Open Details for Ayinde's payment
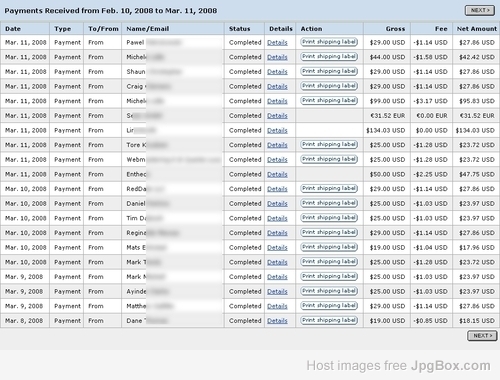Image resolution: width=500 pixels, height=380 pixels. (x=277, y=291)
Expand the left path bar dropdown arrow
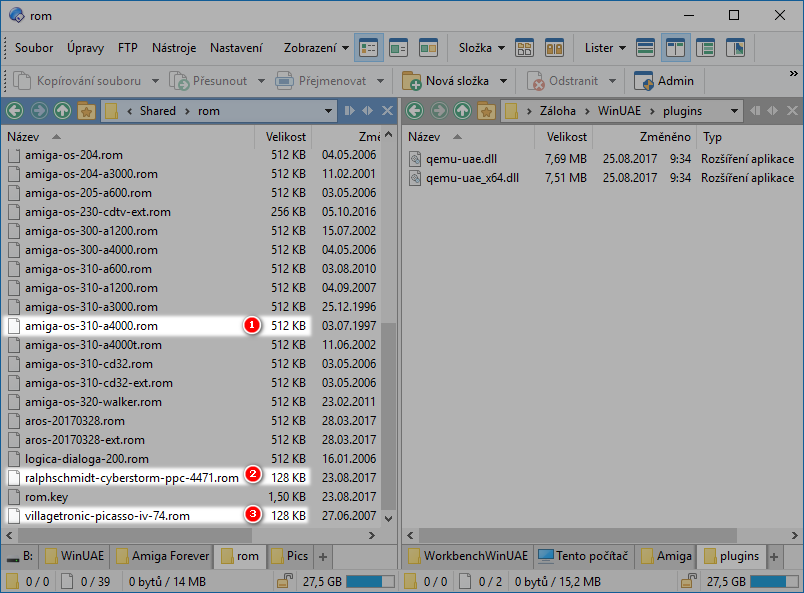Image resolution: width=804 pixels, height=593 pixels. pyautogui.click(x=328, y=111)
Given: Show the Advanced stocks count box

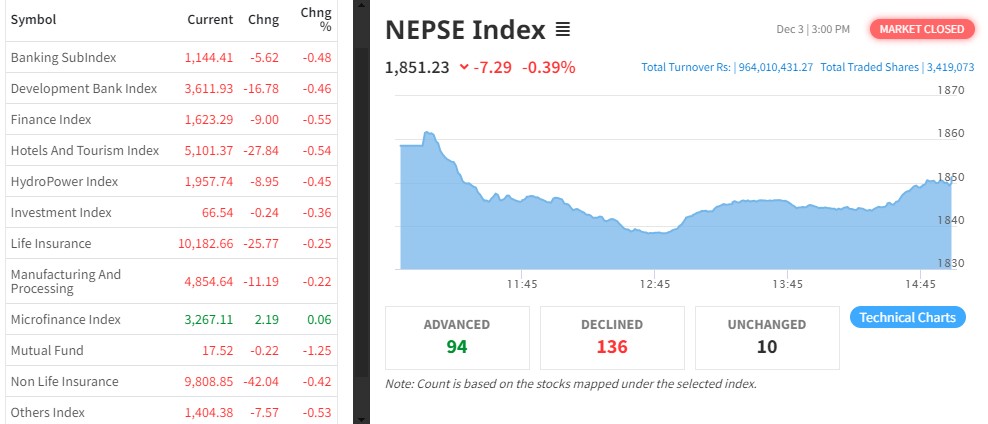Looking at the screenshot, I should click(x=456, y=337).
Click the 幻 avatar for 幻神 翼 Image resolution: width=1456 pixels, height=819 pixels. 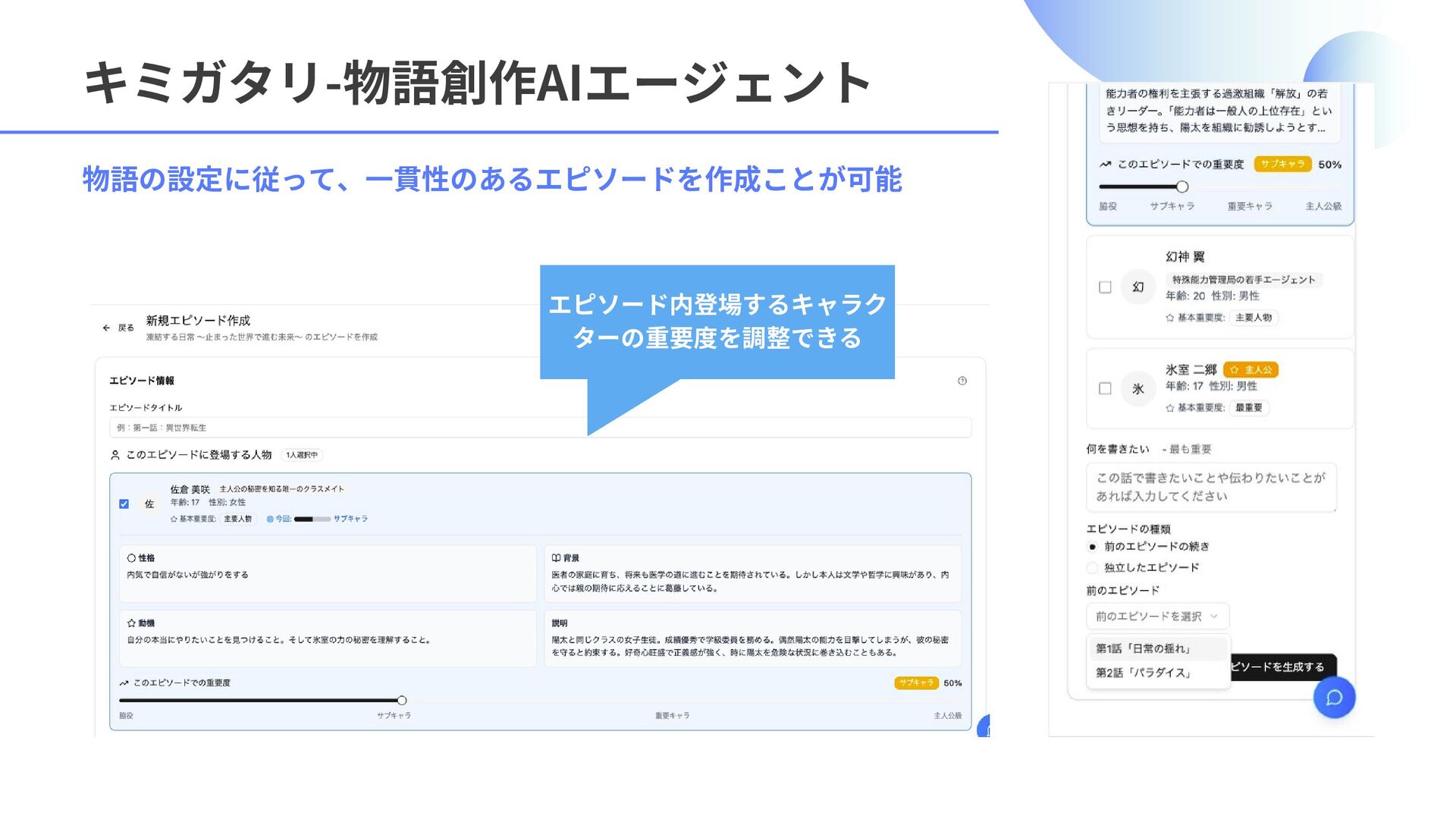(1138, 287)
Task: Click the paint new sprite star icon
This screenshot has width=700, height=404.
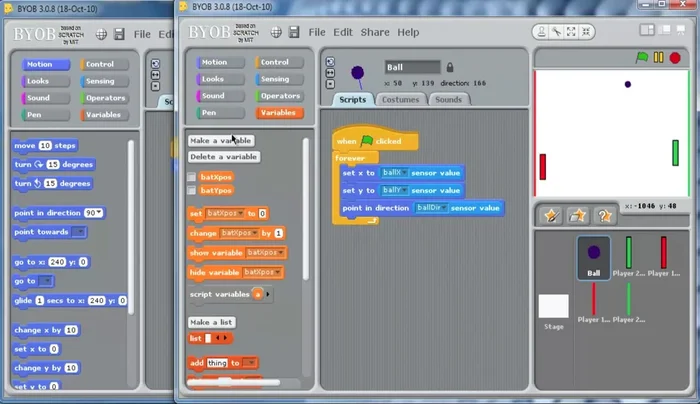Action: click(x=551, y=215)
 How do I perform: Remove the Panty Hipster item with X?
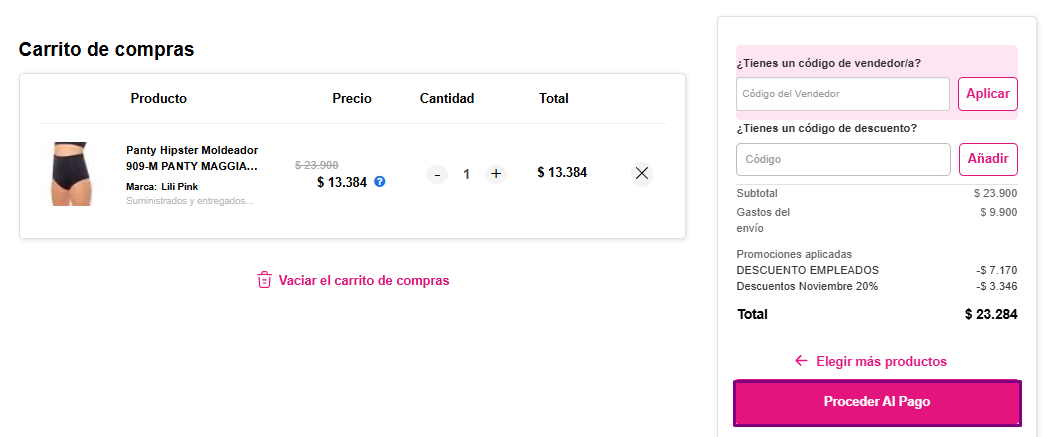642,173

» **Task goal**:
Copy the listing word for word, starting at its first line and stopping after the line that contains "Looking at the", with that line included. Leave the pictures out of your copy.

» **The result**:
Open Details for Ayinde's payment
Image resolution: width=500 pixels, height=380 pixels. (x=277, y=291)
Expand the left path bar dropdown arrow
Image resolution: width=804 pixels, height=593 pixels. pyautogui.click(x=328, y=111)
Given: Show the Advanced stocks count box

Looking at the screenshot, I should click(x=456, y=337).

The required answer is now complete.